FOX News Channel's Bill O'Reilly (search) made a TV talk show appearance on what he said was "the worst day of my life" Thursday, vowing to fight sexual harassment charges by one of his producers.

Accuser Andrea Mackris (search) spoke publicly for the first time, saying she felt threatened by her former boss, who filed a lawsuit charging the woman and her lawyer with extortion.

Mackris, 33, said O'Reilly made a series of sexually explicit phone calls to her. Mackris, an associate producer on FOX News Channel's top-rated "The O'Reilly Factor," said he advised her to use a vibrator, told her about sexual fantasies involving her and engaged in unwanted phone sex.

During an appearance to promote his children's book on "Live with Regis and Kelly," O'Reilly said he'd been repeatedly threatened with lawsuits and bodily harm over the past few years. He said he knew that by filing his lawsuit, he could perhaps ruin his career.

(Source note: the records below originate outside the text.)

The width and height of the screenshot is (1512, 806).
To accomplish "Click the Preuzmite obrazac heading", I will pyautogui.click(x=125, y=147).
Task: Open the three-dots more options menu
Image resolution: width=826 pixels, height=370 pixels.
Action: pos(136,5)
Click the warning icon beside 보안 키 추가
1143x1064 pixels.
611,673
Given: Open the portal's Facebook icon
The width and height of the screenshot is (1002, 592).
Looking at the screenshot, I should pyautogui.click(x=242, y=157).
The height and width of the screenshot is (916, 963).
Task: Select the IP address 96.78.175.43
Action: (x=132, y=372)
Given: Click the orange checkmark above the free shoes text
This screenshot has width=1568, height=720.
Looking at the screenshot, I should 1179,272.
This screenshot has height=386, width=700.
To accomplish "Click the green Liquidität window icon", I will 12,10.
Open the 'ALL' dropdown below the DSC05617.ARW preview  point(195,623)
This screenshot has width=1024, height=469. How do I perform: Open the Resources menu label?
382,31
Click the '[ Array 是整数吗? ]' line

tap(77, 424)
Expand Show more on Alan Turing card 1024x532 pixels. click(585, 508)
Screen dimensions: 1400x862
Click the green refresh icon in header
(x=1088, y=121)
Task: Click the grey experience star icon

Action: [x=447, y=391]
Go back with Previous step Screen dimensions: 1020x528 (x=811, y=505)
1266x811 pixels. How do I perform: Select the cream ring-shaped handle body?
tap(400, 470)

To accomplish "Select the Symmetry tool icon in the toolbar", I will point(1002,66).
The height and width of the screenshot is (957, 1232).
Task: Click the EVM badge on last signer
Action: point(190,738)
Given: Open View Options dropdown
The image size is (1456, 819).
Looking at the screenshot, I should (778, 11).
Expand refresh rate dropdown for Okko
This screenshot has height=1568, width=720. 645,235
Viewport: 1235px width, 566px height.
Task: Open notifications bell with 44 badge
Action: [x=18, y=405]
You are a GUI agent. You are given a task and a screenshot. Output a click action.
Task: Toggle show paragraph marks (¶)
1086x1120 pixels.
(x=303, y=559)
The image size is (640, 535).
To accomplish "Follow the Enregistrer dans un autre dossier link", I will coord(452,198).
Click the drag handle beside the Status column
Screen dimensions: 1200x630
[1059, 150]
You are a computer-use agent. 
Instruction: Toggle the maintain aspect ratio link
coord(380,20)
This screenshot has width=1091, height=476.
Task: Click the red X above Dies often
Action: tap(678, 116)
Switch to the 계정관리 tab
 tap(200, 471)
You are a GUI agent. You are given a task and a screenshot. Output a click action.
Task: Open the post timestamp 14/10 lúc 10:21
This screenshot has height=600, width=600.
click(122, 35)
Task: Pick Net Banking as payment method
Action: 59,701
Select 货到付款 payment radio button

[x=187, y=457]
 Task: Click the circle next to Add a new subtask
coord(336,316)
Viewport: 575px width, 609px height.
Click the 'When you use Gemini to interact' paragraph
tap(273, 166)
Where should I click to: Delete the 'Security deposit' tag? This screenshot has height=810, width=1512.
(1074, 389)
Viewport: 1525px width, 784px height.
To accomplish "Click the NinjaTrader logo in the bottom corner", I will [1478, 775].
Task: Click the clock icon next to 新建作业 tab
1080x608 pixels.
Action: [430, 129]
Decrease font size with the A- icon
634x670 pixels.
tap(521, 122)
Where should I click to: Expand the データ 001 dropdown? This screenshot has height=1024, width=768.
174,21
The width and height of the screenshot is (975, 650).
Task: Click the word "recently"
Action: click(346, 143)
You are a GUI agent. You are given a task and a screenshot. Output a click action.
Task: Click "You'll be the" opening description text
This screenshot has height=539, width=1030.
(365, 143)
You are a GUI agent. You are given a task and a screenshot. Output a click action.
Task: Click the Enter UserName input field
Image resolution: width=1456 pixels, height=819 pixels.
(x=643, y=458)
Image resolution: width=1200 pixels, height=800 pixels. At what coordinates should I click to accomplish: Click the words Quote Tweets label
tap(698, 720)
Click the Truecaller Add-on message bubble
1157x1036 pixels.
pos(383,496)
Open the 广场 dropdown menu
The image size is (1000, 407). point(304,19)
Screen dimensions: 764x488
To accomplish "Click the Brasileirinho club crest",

"If I have to go down, I'm willing to do it," he said. "I'm going to take a stand. I'm a big mouth on the air and I'm a big mouth off the air."

On his own show Wednesday, O'Reilly called the case "the single most evil thing I have ever experienced, and I've seen a lot. But these people picked the wrong guy."

Mackris, who worked for O'Reilly for four years, said on ABC's "Good Morning America" that she took his actions and statements as a personal threat.

"I think my actions have been borne out in their actions toward me since I came out with it," she said.

ABC's Bob Woodruff (search) asked Mackris if she knew what she was up against. O'Reilly "is no shrinking violet," he said.

"Neither am I," she responded.

O'Reilly had come out with his lawsuit first on Wednesday, accusing Mackris and lawyer Benedict Morelli of seeking "hush money" during negotiations over the past few weeks. Mackris then immediately filed her harassment claim.

O'Reilly faces a tough legal hurdle with his own case, since the law generally protects employees from retaliation if they come forward with an abuse allegation, said Debra Katz, an attorney who specializes in sexual harassment cases for Bernabei & Katz in Washington.

"I think this is a crazy legal strategy," Katz said. "But I think they made the decision that the press strategy is more important here."

Another expert in employment law, Kenneth Taber of the New York firm Pillsbury, Winthrop, said O'Reilly would have to go a lot further to prove extortion than just saying Mackris made monetary demands.

But Taber also said Mackris' case could be undermined since she returned to work for O'Reilly after a brief stint at CNN — and after some of the alleged harassment took place.